> _Task_
Transcribe only part of the material below: the lines from the one containing "复制微信号 (62, 2029)" through the one containing "For every named", inclusive, exactly as written.

> _Material supplied_
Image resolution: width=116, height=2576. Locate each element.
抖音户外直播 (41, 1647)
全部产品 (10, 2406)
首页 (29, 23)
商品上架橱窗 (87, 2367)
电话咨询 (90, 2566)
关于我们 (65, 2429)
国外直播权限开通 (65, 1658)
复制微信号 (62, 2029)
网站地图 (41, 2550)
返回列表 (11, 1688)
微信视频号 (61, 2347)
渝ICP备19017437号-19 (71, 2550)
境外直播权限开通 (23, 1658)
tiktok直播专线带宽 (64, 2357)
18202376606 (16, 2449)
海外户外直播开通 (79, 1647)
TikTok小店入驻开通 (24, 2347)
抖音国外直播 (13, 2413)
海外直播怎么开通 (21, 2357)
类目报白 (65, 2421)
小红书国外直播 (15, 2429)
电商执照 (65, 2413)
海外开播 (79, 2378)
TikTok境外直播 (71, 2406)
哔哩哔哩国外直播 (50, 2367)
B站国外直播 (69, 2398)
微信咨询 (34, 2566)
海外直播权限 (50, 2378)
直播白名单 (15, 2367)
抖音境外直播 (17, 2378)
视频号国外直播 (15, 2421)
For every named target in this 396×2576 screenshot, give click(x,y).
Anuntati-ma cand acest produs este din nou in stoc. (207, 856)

---

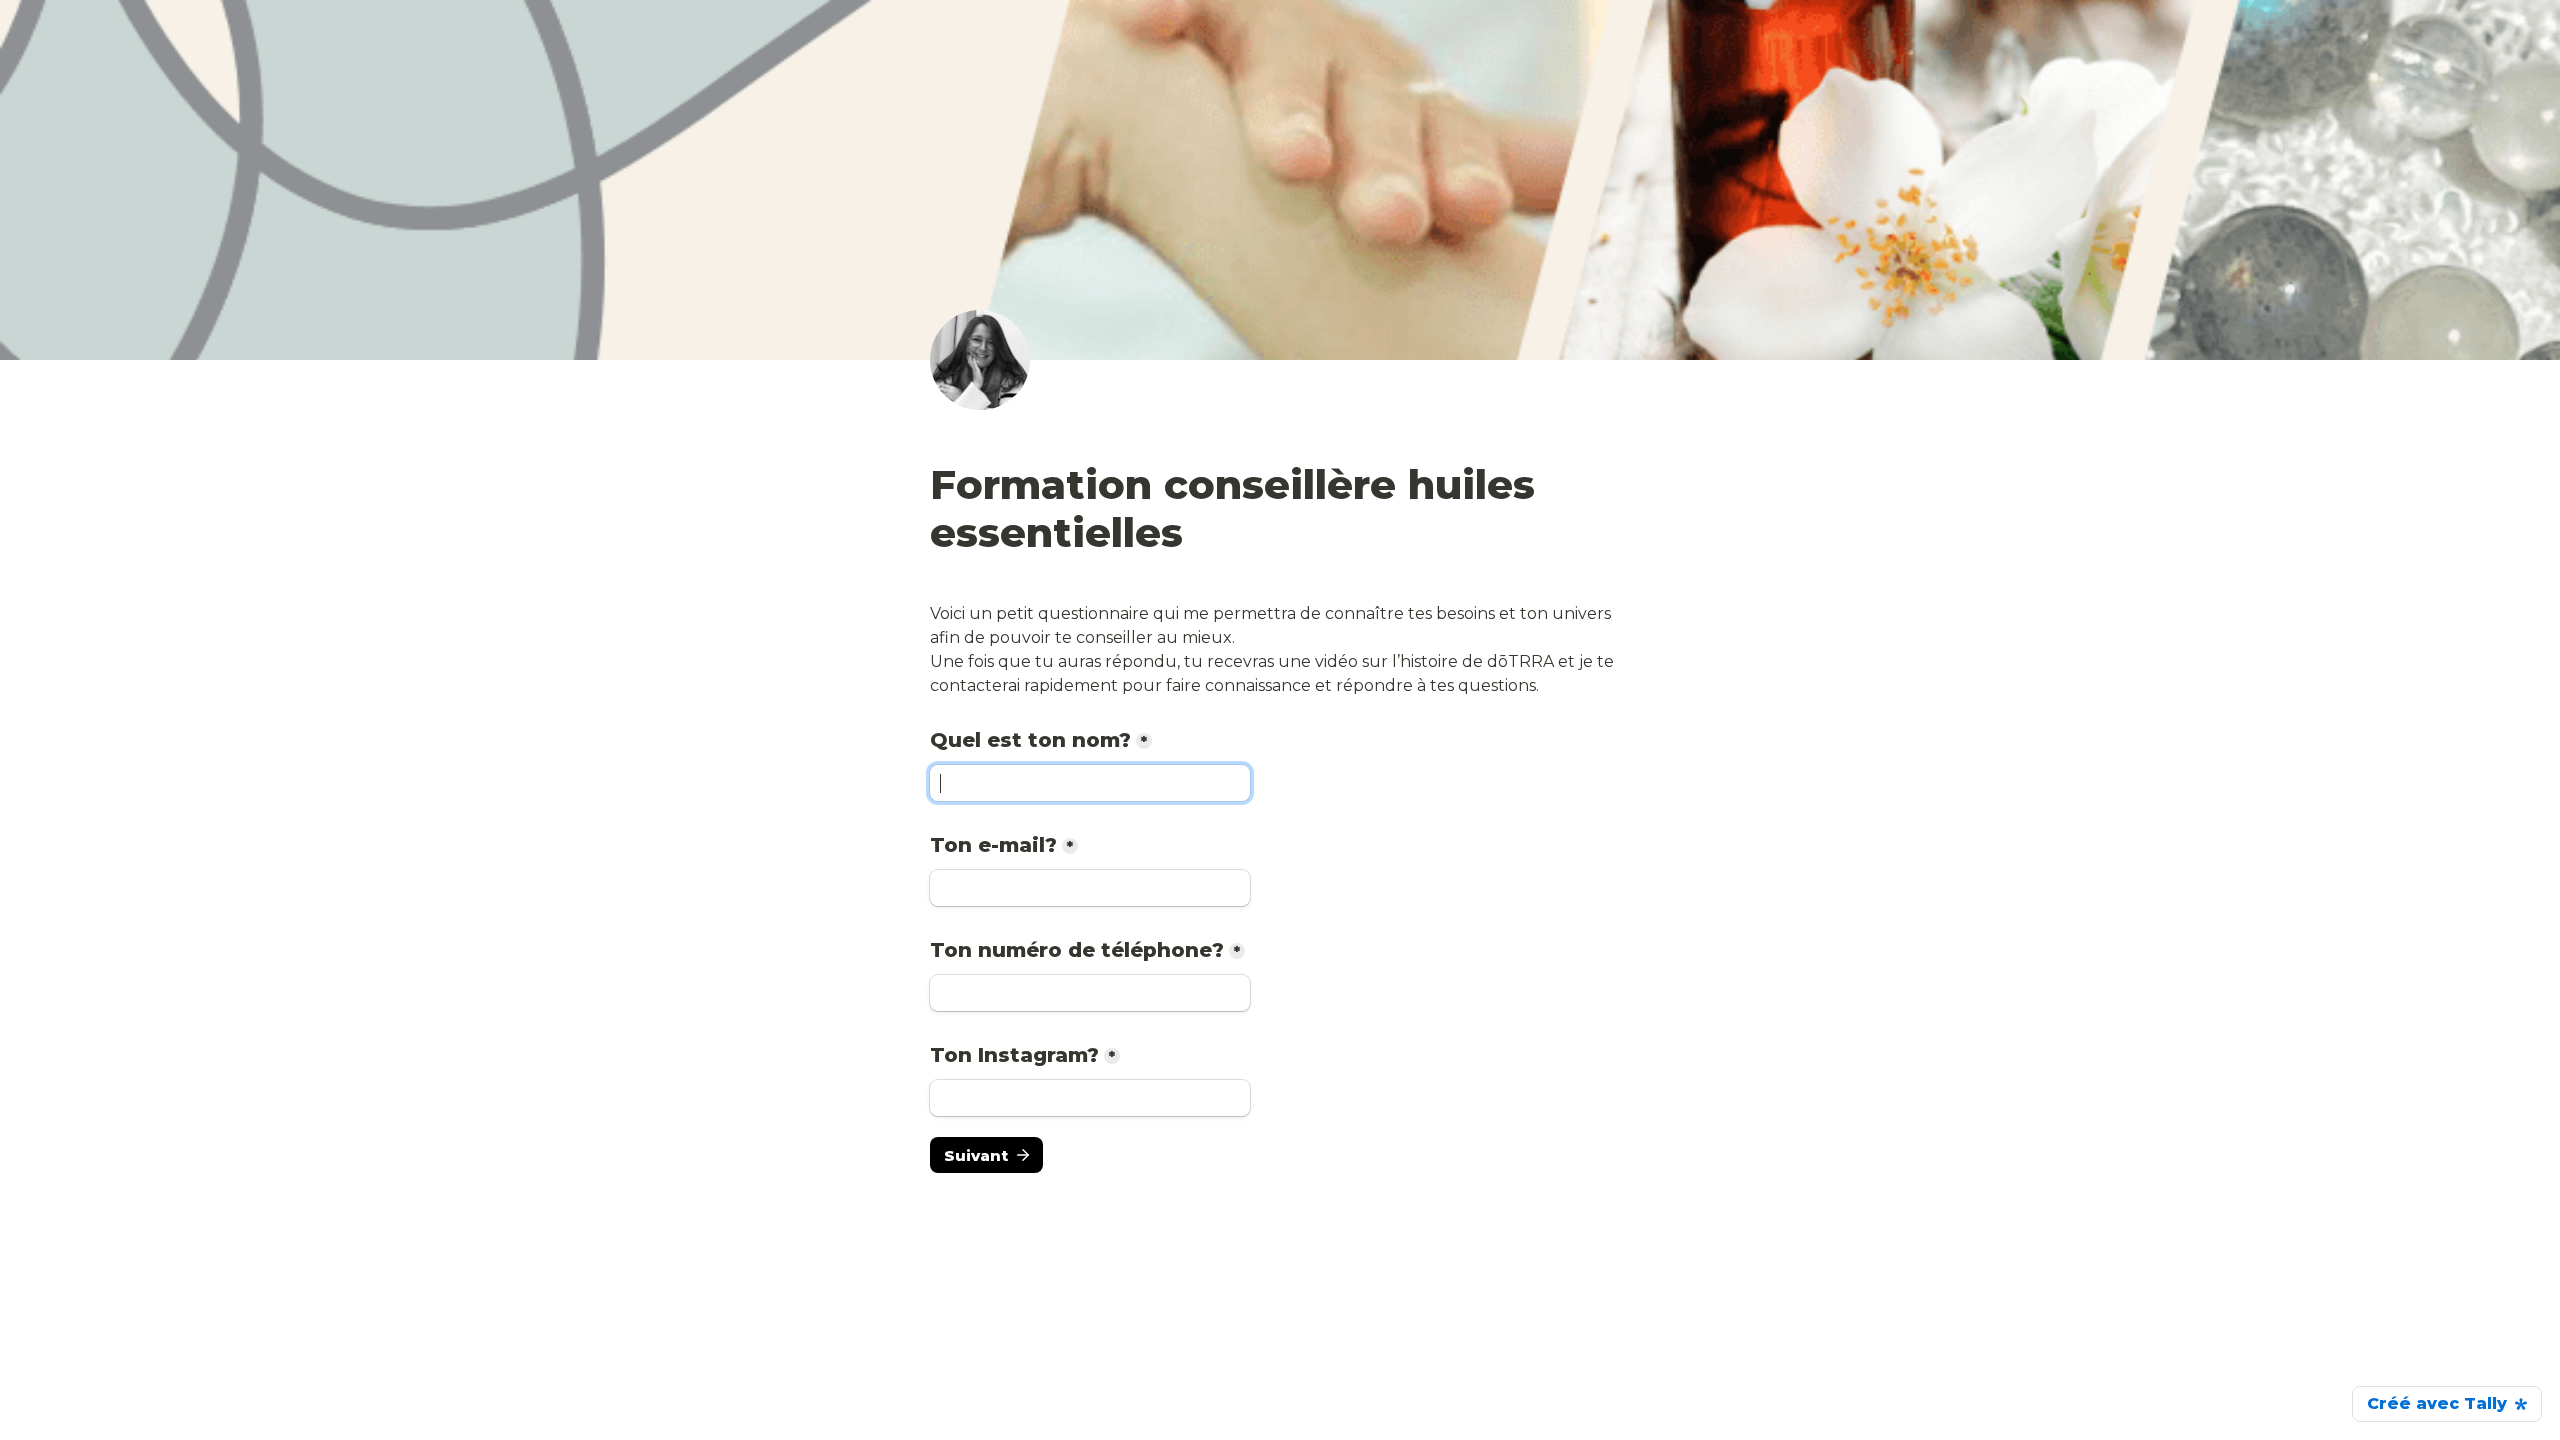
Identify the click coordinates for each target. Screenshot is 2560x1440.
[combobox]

==

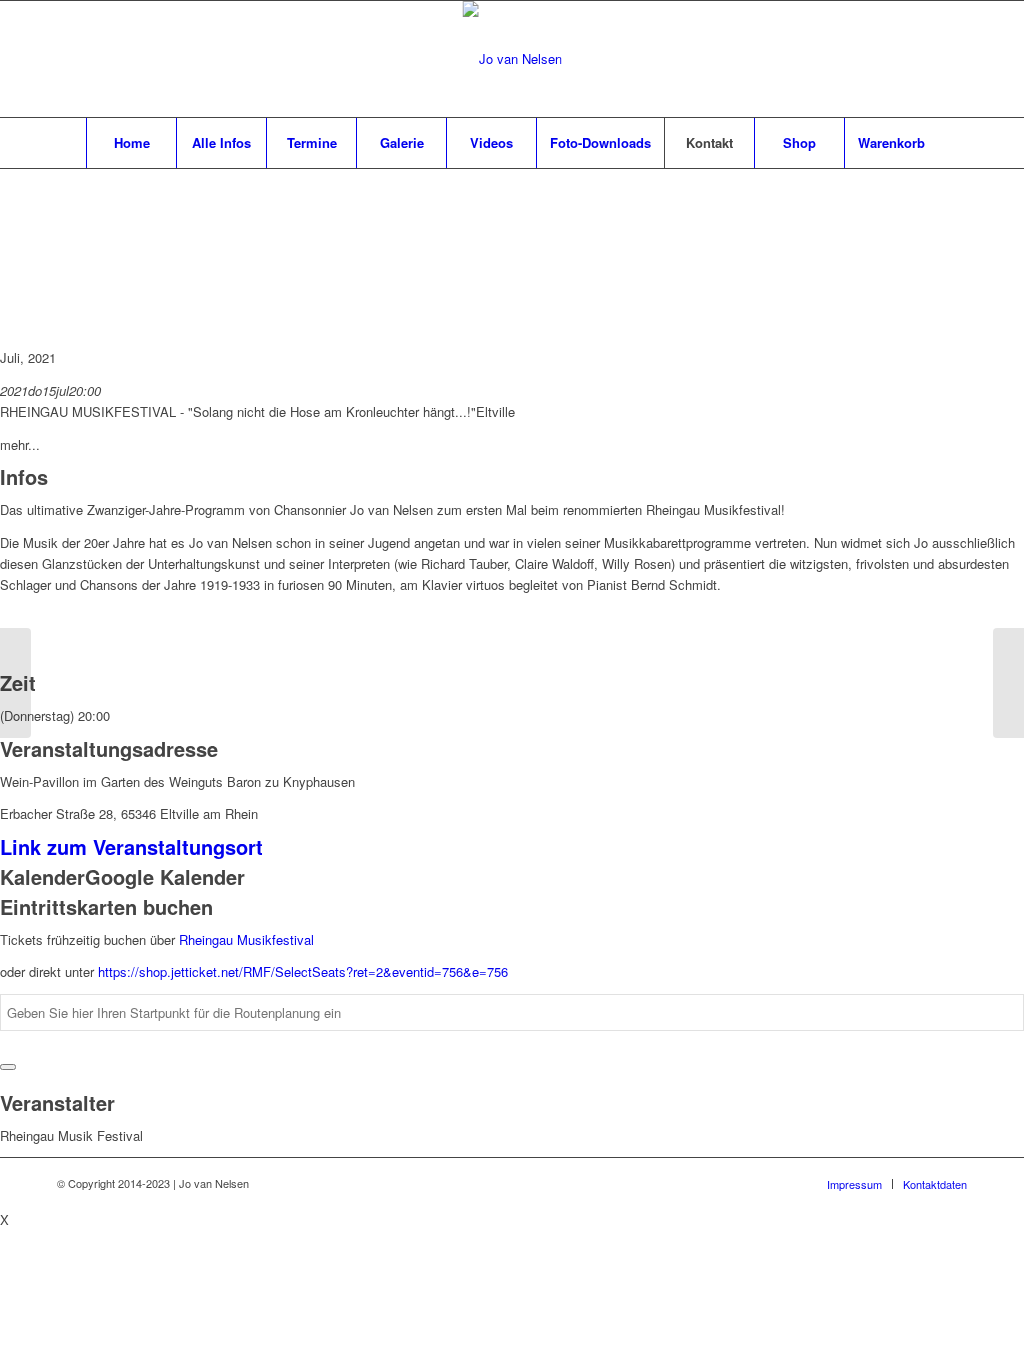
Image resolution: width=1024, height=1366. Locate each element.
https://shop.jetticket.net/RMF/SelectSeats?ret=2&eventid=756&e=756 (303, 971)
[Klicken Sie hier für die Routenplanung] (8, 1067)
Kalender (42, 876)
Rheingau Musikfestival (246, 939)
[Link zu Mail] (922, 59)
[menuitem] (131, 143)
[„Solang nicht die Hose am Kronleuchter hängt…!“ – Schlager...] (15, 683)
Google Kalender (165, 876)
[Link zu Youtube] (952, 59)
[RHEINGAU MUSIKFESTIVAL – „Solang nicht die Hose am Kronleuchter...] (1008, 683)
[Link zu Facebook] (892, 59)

> _Answer to this problem_
复制微信号 (62, 2029)
网站地图 (41, 2550)
返回列表 (11, 1688)
微信视频号 (61, 2347)
渝ICP备19017437号-19 (71, 2550)
境外直播权限开通 (23, 1658)
tiktok直播专线带宽 (64, 2357)
18202376606 (16, 2449)
海外户外直播开通 (79, 1647)
TikTok小店入驻开通 (24, 2347)
抖音国外直播 (13, 2413)
海外直播怎么开通 (21, 2357)
类目报白 (65, 2421)
小红书国外直播 (15, 2429)
电商执照 (65, 2413)
海外开播 (79, 2378)
TikTok境外直播 (71, 2406)
哔哩哔哩国外直播 (50, 2367)
B站国外直播 (69, 2398)
微信咨询 (34, 2566)
海外直播权限 (50, 2378)
直播白名单 (15, 2367)
抖音境外直播 (17, 2378)
视频号国外直播 (15, 2421)
For every named target in this 396×2576 screenshot, give click(x,y).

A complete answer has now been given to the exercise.